Soucieux de remettre en état nos montures éprouvées par l’abondant graissage à l’eau de pluie, nous entrons dans le magasin de vélos de Saint-Affrique repéré lors d’un récent séjour ici. Aimable, le velociste interrompt son travail pour nous aider et nous offre même un café. Tandis qu’il procède à l’entretien de nos vélos son œil exercé remarque qu’un des patins de frein est anormalement usé. Il en profite pour le changer.
Comme nous, c’est un adepte de l’endurance et nous avons plaisir à échanger à propos de notre passion commune. À Saint-Affrique, il n’existe qu’un seul magasin de vélos mais nous pouvons l’affirmer, c’est un endroit hautement recommandable !
De l’Aveyron nous basculons vers le Tarn après un bref passage par l’Hérault. En passant d’un département à l’autre, le profil et l’environnement ne changent guère, des bosses en forêt alternant avec des forêts riches en bosses. Au final une dernière descente assez impressionnante pour atteindre Labastide-Rouairoux, village perdu du parc du haut Languedoc où nous nous posons chez une anglaise pour la nuit.
L’avant-derniere étape commence en nocturne avec son lot de grimpettes destinées à faire atteindre le taux maximal d’acide lactique supportable par nos jambes. Plus loin sur des routes défoncées qui se tortillent dans la garrigue du Minervois nous peinons en rebondissant sur des chemins incertains en essayant de ne pas être désarçonnés par le vent qui nous prend par moment de travers, puis lorsqu’ils deviennent un peu plus carrossables nous découvrons le superbe village de Minerve auquel, telle une forteresse, on accède par un pont étroit enjambant un canyon.

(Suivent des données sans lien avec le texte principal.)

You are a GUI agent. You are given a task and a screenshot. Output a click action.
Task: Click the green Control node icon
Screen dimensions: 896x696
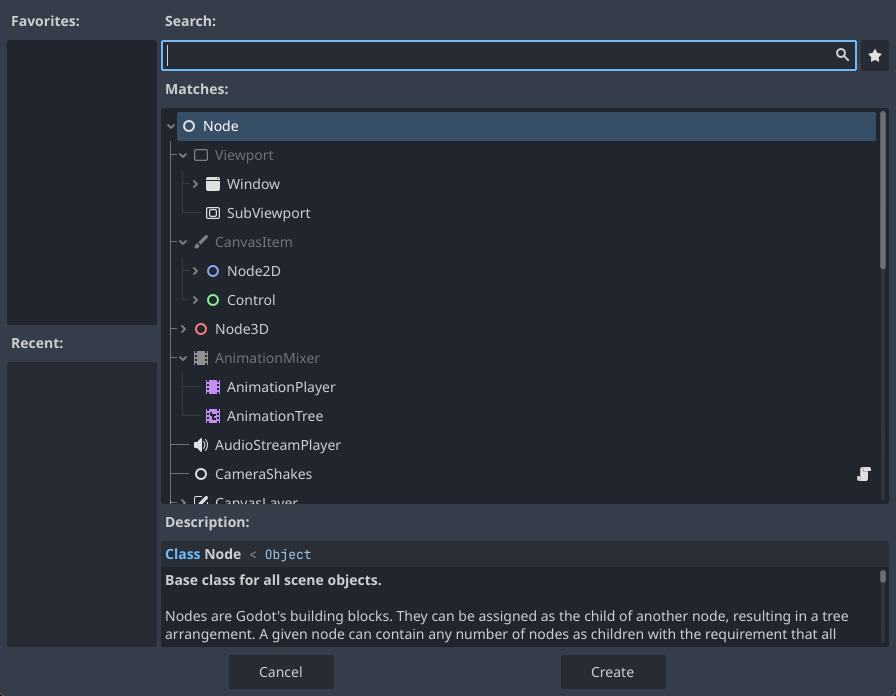[212, 300]
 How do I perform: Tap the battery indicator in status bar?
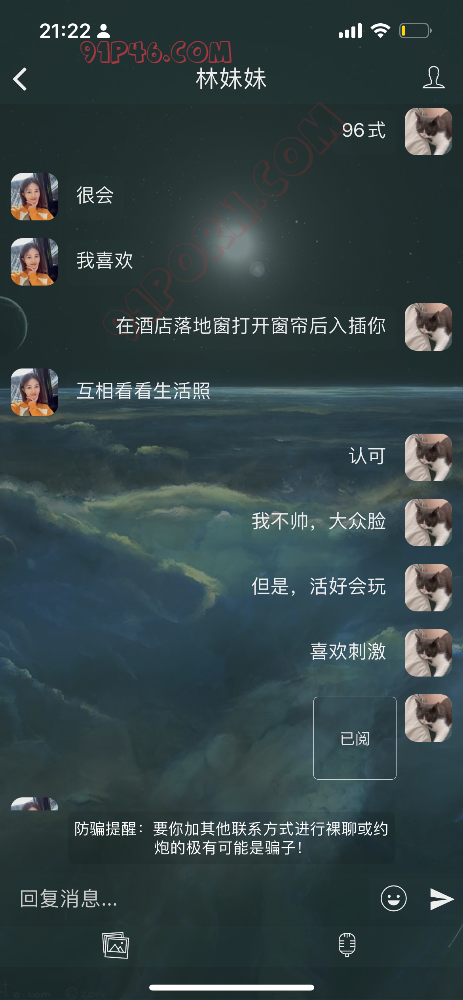[416, 31]
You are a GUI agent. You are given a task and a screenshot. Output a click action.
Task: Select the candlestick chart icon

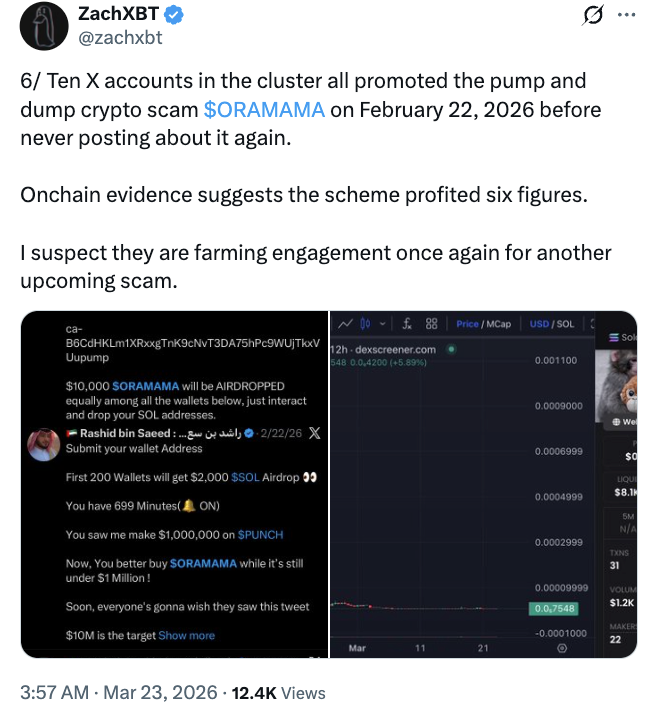pyautogui.click(x=365, y=324)
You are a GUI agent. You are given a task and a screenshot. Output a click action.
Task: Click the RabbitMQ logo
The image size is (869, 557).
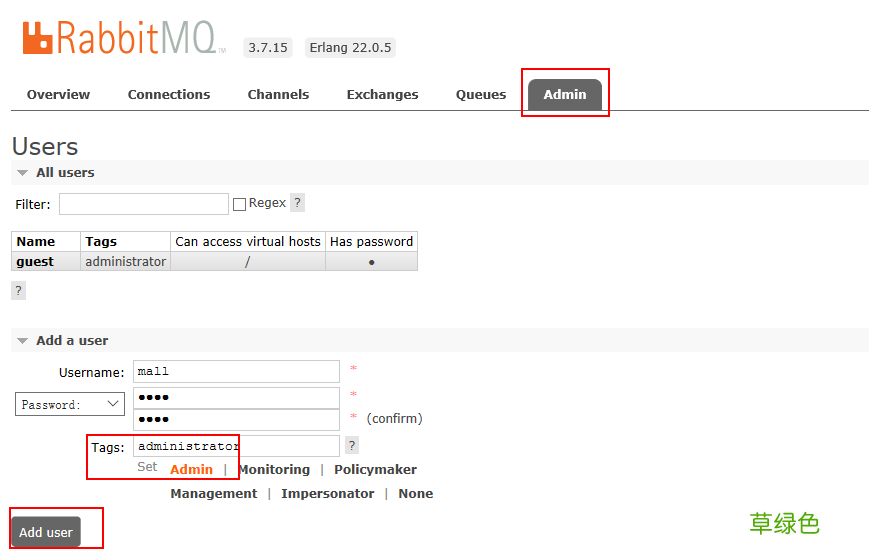click(119, 37)
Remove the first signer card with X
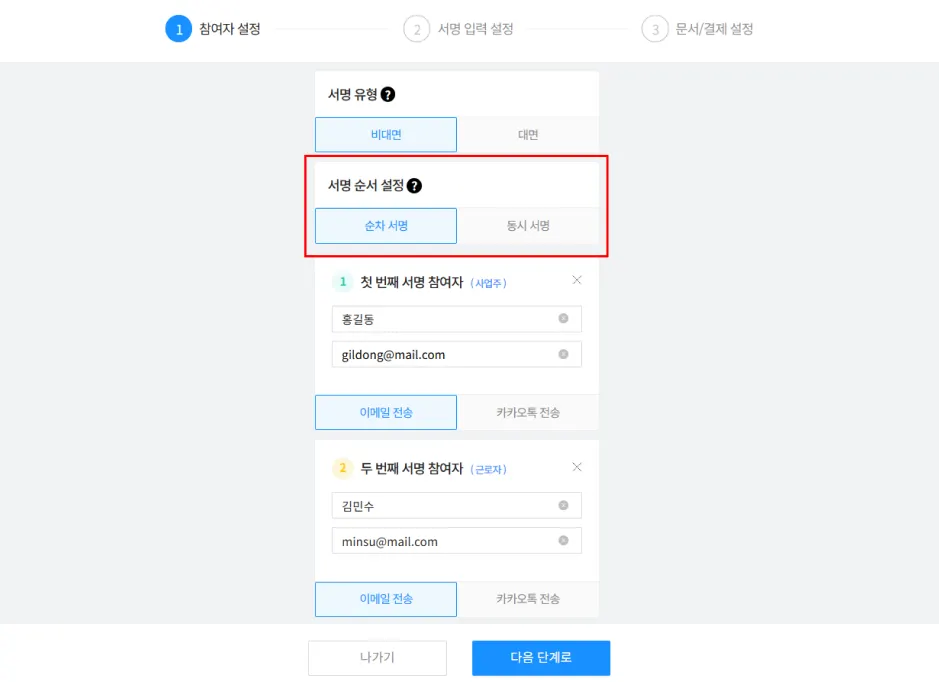The image size is (939, 682). (x=577, y=280)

L’histoire se répète ainsi mais cette fois sur un parcours globalement descendant jusqu’aux autres villages de Lagrasse ou de Durban-Corbières au cœur du vignoble paré déjà des couleurs d’automne qui tranchent avec la verdure des arbres et le vert sombre des cyprès.

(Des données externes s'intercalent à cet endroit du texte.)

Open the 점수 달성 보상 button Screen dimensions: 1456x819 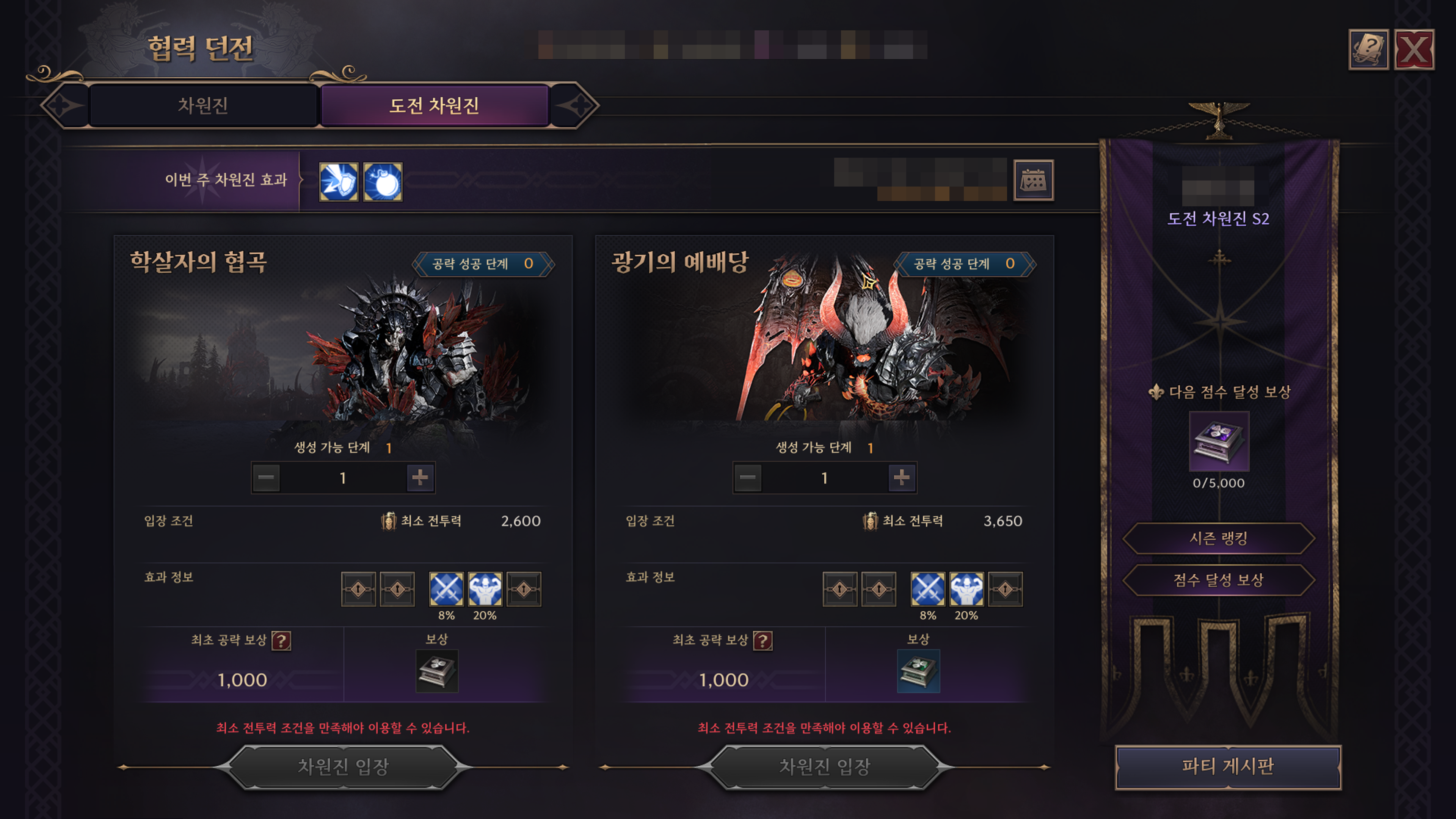click(1219, 580)
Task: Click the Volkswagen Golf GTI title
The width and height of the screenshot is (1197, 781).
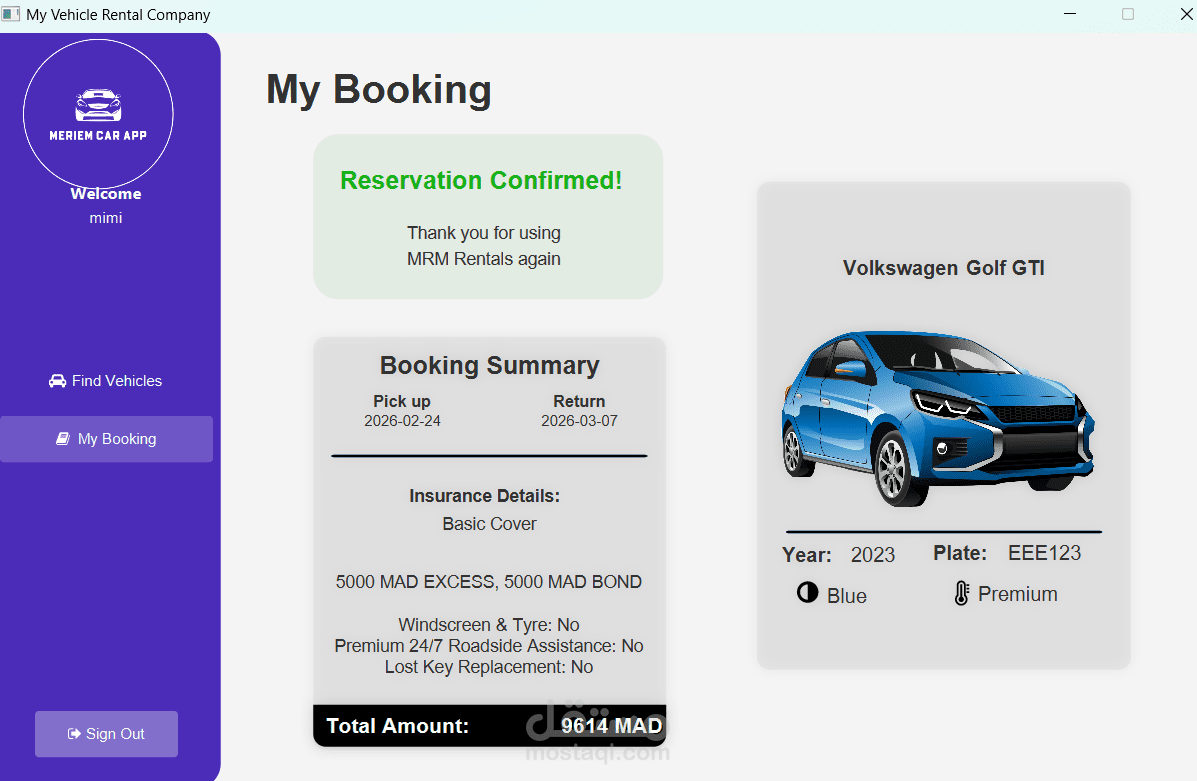Action: coord(943,268)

Après cette longue escapade au milieu du désert français et un passage dans cette plaine languedocienne des environs du camp de Rivesaltes où les réfugiés de la guerre civile espagnole avaient été parqués comme du bétail, le retour vers un environnement quelconque composé de cités pavillonnaires, de giratoires, et de magasins de la grande distribution, nous redescendons de notre petit nuage à regret conscients que l’aventure touche à sa fin.
Le Dimanche, la quarantaine de kilomètres qui nous porte jusqu’à l’ultime pointage de Cerbère, à deux pas de la frontière espagnole n’a déjà plus la saveur des jours passés d’autant qu’à l’issue de la Centrionale nous devrons repartir à contresens sur une cinquantaine de kilomètres par la même route vers Perpignan sous un ciel maussade qui fait oublier la Méditerranée pourtant si proche.

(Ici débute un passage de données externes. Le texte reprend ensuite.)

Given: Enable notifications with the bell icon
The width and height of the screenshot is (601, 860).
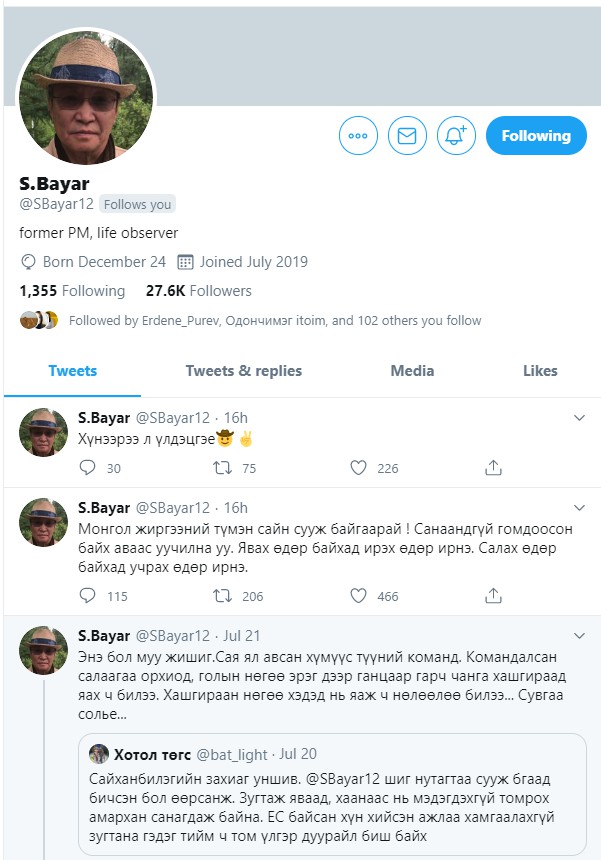Looking at the screenshot, I should [456, 135].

Au centre du monde, dans la gare de Perpignan, comme se plaisait à le situer Dali, nos fringants destriers devenus d’encombrants bagages embarquent par le train vers Nîmes chez ma sœur Nadine et son ami Patrick .
Avec la chaleur habituelle de leur accueil, ils nous réconfortent de cette soudaine immobilité.
C’était Cerbère, sixième centrionale pour Didier et quatorzième pour moi.